» **Work required**
Please restate the following records word for word.

» **Data for processing**

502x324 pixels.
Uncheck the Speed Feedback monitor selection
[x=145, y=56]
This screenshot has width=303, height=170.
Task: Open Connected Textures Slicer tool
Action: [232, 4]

» **Task result**
502x324 pixels.
Uncheck the Speed Feedback monitor selection
[x=145, y=56]
This screenshot has width=303, height=170.
Task: Open Connected Textures Slicer tool
Action: [232, 4]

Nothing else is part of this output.